Unter dem Jubel der Fans eilte Shibata dann herbei und prügelte auf Verräter KENTA ein, wurde dann aber vom Bullet Club übermannt, nachdem Jado Shibata mit einem Kendostab erwischte.

KENTA setzte sich dann höhnisch im Schneidersitz auf den ausgeknockten Shibata (was eigentlich dessen Pose ist) und zeigte die berühmte Too-Sweet-Geste des Club.

Shibata sah bei seinen Offensiv-Aktionen aus, als wäre er wieder gut alter Form, alles deutete auf eine Ring-Rückkehr hin.

Wissenswertes zum Thema Wrestling

Hirnblutung nach NJPW-Match gegen Okada

Der für seinen sehr risikoreichen Kampfstil bekannte Shibata hatte sich im April 2017 bei einem Kampf gegen Kazuchika Okada ein subdurales Hämatom am Kopf zugezogen und musste notoperiert werden, um sein Leben zu retten.

Shibata hatte in dem Fight mehrere heftige Kopfstöße gegen Okada gezeigt, eine Aktion, die er generell häufig anwandte und damit wohl auch für eine Vorschädigung gesorgt hatte.

Beim G1-Turnier 2017 hatte Shibata dann einen umjubelten Auftritt vor den Fans, stand seitdem aber nicht mehr im Ring.

Shibata wirkte bei seinen Offensiv-Aktionen, als sei er wieder in guter Form - alles sieht nach einer Rückkehr in den Ring aus.

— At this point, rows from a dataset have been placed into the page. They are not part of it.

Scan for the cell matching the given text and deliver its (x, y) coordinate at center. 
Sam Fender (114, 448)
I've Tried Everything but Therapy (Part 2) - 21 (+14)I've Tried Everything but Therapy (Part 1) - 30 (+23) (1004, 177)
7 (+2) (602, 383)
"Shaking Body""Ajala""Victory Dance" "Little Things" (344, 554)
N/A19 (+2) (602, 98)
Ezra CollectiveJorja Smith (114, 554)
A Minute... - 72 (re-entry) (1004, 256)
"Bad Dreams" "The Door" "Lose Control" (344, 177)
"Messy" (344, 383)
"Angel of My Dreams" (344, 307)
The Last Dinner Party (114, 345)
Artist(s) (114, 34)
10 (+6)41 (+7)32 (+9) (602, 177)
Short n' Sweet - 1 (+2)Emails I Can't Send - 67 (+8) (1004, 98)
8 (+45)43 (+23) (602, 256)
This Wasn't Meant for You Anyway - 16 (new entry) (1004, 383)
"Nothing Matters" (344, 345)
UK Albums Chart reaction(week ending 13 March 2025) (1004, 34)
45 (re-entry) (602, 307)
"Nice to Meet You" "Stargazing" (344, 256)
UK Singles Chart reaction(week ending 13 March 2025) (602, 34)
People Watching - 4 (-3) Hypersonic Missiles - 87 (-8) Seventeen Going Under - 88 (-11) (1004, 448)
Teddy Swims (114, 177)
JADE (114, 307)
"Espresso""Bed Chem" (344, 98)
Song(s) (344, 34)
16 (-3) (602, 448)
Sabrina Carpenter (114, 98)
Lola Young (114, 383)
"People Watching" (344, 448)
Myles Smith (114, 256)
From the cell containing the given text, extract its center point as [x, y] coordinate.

Kota Ibushi gewinnt G1-Finale gegen Jay White

Im Finale des mit jeder Menge starken Matches gespickten, mehrwöchigen Turniers besiegte Kota Ibushi den früheren IWGP World Champion "Switchblade" Jay White in einem von Fans und Kritikern gefeierten Duell, Ibushi brachte sich damit selbst für ein großes Titelmatch in Position.

Ibushi, guter Freund und langjähriger Partner des zur neuen US-Liga AEW gewechselten Topstars Kenny Omega, hatte Anfang des Jahres einen festen Vertrag bei NJPW unterschrieben, nachdem er sich zuvor jahrelang abgelehnt hatte, sich an eine Liga zu binden. Seitdem steht Ibushi mehr und mehr im Zentrum der Promotion.

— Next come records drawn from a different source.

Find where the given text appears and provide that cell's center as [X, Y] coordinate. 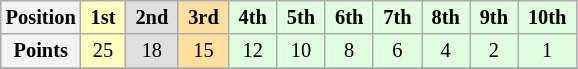
3rd [203, 17]
6 [397, 51]
4 [446, 51]
1 [547, 51]
Position [41, 17]
6th [349, 17]
10th [547, 17]
Points [41, 51]
4th [253, 17]
2 [494, 51]
7th [397, 17]
8 [349, 51]
8th [446, 17]
18 [152, 51]
2nd [152, 17]
10 [301, 51]
15 [203, 51]
25 [104, 51]
5th [301, 17]
12 [253, 51]
1st [104, 17]
9th [494, 17]
Search for the cell housing the specified text and yield its [x, y] center coordinate. 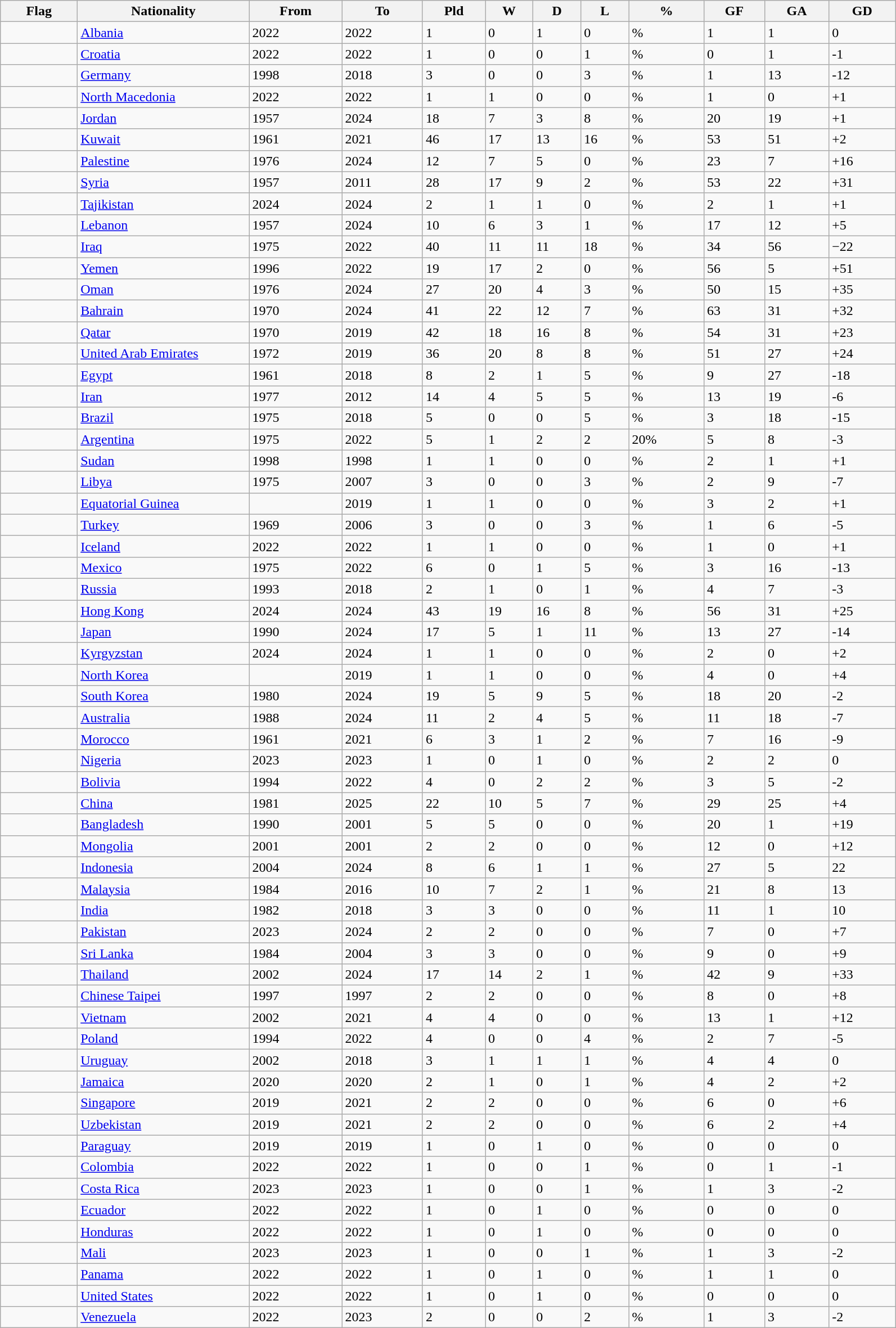
+5 [862, 225]
21 [735, 889]
Australia [163, 718]
+32 [862, 311]
W [510, 11]
+7 [862, 931]
1969 [296, 525]
Oman [163, 290]
54 [735, 332]
+16 [862, 161]
-18 [862, 375]
Libya [163, 482]
Vietnam [163, 1017]
Kyrgyzstan [163, 654]
Albania [163, 33]
+35 [862, 290]
GA [796, 11]
+8 [862, 996]
Syria [163, 182]
-12 [862, 75]
Pakistan [163, 931]
L [605, 11]
1982 [296, 910]
Hong Kong [163, 610]
15 [796, 290]
-13 [862, 568]
50 [735, 290]
-9 [862, 739]
63 [735, 311]
2006 [382, 525]
Kuwait [163, 139]
Sri Lanka [163, 953]
North Macedonia [163, 97]
Iceland [163, 546]
Mongolia [163, 846]
D [557, 11]
South Korea [163, 696]
Egypt [163, 375]
+33 [862, 975]
Croatia [163, 54]
−22 [862, 246]
United States [163, 1295]
20% [667, 439]
46 [453, 139]
+31 [862, 182]
Singapore [163, 1103]
2016 [382, 889]
Indonesia [163, 867]
Uzbekistan [163, 1124]
North Korea [163, 675]
Nigeria [163, 760]
40 [453, 246]
Panama [163, 1274]
1996 [296, 268]
Japan [163, 632]
Bahrain [163, 311]
Thailand [163, 975]
Equatorial Guinea [163, 503]
+23 [862, 332]
+6 [862, 1103]
2012 [382, 397]
34 [735, 246]
+19 [862, 825]
Turkey [163, 525]
29 [735, 803]
Nationality [163, 11]
Paraguay [163, 1146]
Morocco [163, 739]
Iraq [163, 246]
China [163, 803]
2007 [382, 482]
United Arab Emirates [163, 354]
Yemen [163, 268]
1977 [296, 397]
Russia [163, 589]
From [296, 11]
Jamaica [163, 1082]
-15 [862, 418]
Flag [39, 11]
Pld [453, 11]
GD [862, 11]
36 [453, 354]
To [382, 11]
Costa Rica [163, 1188]
1980 [296, 696]
Iran [163, 397]
Argentina [163, 439]
Bolivia [163, 782]
28 [453, 182]
Sudan [163, 461]
+25 [862, 610]
1972 [296, 354]
1981 [296, 803]
GF [735, 11]
Mali [163, 1253]
+24 [862, 354]
41 [453, 311]
43 [453, 610]
-6 [862, 397]
Mexico [163, 568]
Lebanon [163, 225]
Venezuela [163, 1317]
Tajikistan [163, 204]
2011 [382, 182]
Honduras [163, 1231]
23 [735, 161]
+9 [862, 953]
+51 [862, 268]
Ecuador [163, 1210]
2025 [382, 803]
25 [796, 803]
Colombia [163, 1167]
Palestine [163, 161]
1993 [296, 589]
Malaysia [163, 889]
Jordan [163, 118]
Chinese Taipei [163, 996]
India [163, 910]
Qatar [163, 332]
Germany [163, 75]
Brazil [163, 418]
1988 [296, 718]
-14 [862, 632]
Poland [163, 1039]
Uruguay [163, 1060]
Bangladesh [163, 825]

An dem G1-Turnier hatten neben Ibushi und White zahlreiche Topstars von NJPW teilgenommen, unter anderem auch Okada, Ishii, Hiroshi Tanahashi, Tetsuya Naito, Will Ospreay, Shingo Takagi (der am Montag seinen Wechsel ins Schwergewicht verkündete) und der von WWE abgewanderte Jon Moxley alias Dean Ambrose. Moxley musste am vorletzten G1-Tag nach einer Niederlage gegen Juice Robinson den zweiten Finalplatz White überlassen.

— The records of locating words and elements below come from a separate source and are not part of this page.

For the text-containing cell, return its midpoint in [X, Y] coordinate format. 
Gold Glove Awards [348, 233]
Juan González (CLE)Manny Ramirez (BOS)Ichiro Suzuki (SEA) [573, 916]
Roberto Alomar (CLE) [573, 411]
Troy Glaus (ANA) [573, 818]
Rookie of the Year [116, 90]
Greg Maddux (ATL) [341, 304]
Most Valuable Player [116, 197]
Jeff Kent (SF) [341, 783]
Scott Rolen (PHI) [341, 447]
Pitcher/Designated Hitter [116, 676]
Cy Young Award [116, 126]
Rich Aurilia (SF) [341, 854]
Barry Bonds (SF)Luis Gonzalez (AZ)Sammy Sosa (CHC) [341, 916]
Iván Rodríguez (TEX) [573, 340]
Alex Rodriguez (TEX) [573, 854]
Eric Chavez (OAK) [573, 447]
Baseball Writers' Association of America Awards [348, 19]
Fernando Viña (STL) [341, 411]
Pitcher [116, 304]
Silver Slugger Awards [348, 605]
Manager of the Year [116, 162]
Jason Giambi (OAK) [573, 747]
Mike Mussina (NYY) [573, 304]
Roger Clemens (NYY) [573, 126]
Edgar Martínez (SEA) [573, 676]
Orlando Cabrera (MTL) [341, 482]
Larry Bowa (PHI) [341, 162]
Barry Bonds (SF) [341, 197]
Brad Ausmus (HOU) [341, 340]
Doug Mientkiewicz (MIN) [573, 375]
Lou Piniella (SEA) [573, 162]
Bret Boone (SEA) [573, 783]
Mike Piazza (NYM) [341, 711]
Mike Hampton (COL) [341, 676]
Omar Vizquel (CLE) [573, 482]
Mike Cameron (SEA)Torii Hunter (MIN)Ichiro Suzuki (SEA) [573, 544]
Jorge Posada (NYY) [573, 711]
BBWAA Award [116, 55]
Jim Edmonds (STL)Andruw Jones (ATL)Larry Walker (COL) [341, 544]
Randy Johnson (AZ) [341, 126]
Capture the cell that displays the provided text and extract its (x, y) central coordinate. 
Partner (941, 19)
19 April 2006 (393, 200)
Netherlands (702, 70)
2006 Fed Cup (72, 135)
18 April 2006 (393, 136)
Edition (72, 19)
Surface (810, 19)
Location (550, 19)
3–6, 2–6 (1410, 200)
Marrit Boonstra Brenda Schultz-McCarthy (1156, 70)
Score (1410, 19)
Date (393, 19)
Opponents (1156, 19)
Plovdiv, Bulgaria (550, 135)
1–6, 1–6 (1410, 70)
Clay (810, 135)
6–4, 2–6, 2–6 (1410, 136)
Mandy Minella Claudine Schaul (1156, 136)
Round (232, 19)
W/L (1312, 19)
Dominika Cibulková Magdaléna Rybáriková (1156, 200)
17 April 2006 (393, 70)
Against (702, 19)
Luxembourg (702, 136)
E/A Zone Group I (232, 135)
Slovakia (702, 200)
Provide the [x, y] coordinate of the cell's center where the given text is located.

Es gab eine ganze Reihe enorm sehenswerter Duelle (unter anderem Okada - Ibushi, Okada - Ospreay, Shingo - Naito, Shingo - Ishii und auch Moxley - Ishii). Erste Reaktionen deuten jedoch an, dass Ibushi und White aus Sicht der meisten Zuschauer nochmal alles überboten haben.